Alain Simard et Kosmos annoncent le projet «  Samedi jazz  ». Au coup de minuit, ils présenteront, au cinéma St-Denis, des concerts d’artistes renommés comme Chick Corea et le mythique John Lee Hooker.

1977

Alain Simard s’associe à André Ménard et Denyse McCann pour fonder Spectra-Scène. Ils produisent des spectacles de jazz et de blues à l’Outremont, au St-Denis et au Théâtre Maisonneuve et parcourent les festivals aux États-Unis pour y rencontrer des organisateurs. Georges Wein, fondateur du Festival de jazz de Newport, les met en garde :  «  Abandonnez avant de perdre votre chemise  !  »

27 avril 1978

Le lancement du grand festival tel qu’imaginé n’a jamais lieu. Les demandes de subvention sont refusées : pas question de financer la venue d’artistes étrangers. Spectra présente tout de même les quatre spectacles déjà signés, le temps d’une soirée : Freddie Hubbard, Larry Corryell, The Eleventh House et le légendaire Dave Brubeck Quartet.

16 juin 1978

Alain Simard enregistre légalement le nom et la raison sociale Festival International de Jazz de Montréal à la Cour supérieure du Canada. Un mois plus tard, le nom Rising Sun Festijazz est déposé par Doudou Boicel, propriétaire du club du même nom. Cet événement présentera chaque année une soirée de jazz et deux soirées de blues à la salle Wilfrid-Pelletier. Spectra ne s’oppose pas à ce que l’événement soit décrit comme un « festival international de jazz et de blues ».

1979

Autre échec.
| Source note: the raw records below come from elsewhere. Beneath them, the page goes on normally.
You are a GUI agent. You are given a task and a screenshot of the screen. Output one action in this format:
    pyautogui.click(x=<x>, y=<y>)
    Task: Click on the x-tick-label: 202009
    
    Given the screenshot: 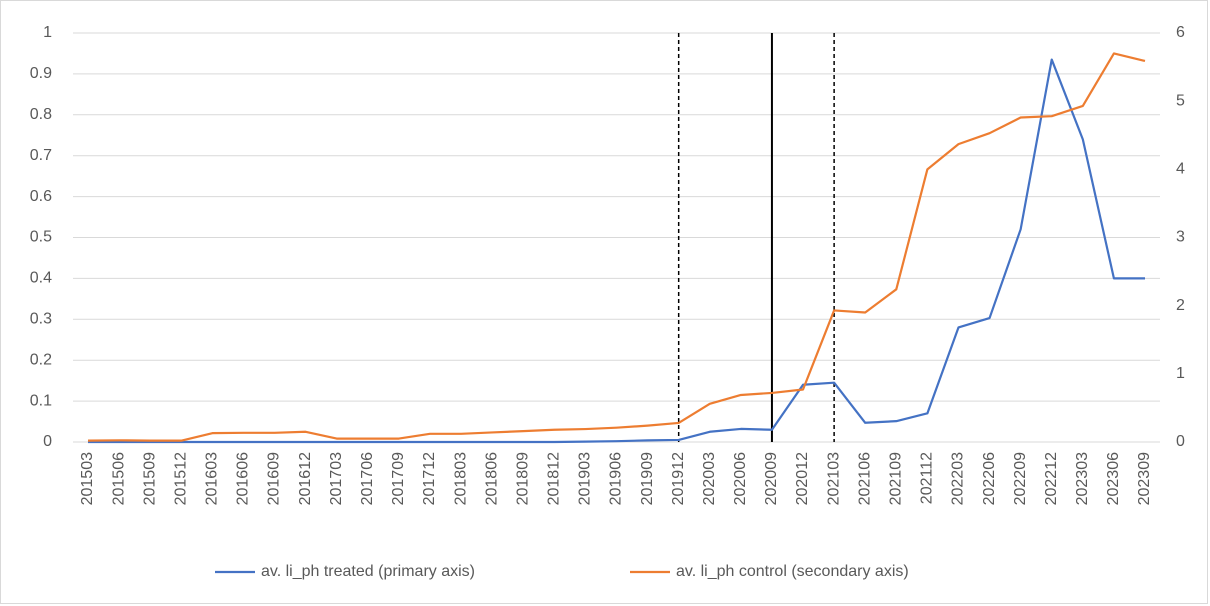 What is the action you would take?
    pyautogui.click(x=772, y=478)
Même si les demandes de subvention visent à «  attirer au pays des milliers de touristes américains pour assister à ce festival qui deviendra un jour une attraction touristique majeure pour Montréal  », les fonctionnaires n’y croient pas et cette ambitieuse édition avorte elle aussi. L’Équipe Spectra présentera néanmoins Bill Evans, Pat Metheny, Keith Jarret et B.B. King à Montréal.

2 juillet 1980

Sans subventions. Sans commandites. Le pianiste Ray Charles donne le coup d’envoi au tout premier Festival International de Jazz de Montréal. Spectra réussit l’exploit de financer l’événement de dix jours par le biais d’enregistrements de radio pour CBC et pour la télévision. Malgré un déficit de 37 000 $, plusieurs concerts se tiennent à guichets fermés et les spectacles gratuits attirent les foules. Ça promet.

Aujourd’hui

On peut remercier les fondateurs du Festival d’avoir persévéré. Malgré les refus répétés, ils n’ont reculé devant rien pour faire de leur rêve une réalité. Quarante ans plus tard, le Festival International de Jazz de Montréal attire en moyenne 2 millions de visiteurs et présente 3000 musiciens d’une trentaine de pays. Le cœur de Montréal bat au rythme du « plus grand festival de jazz au monde* ».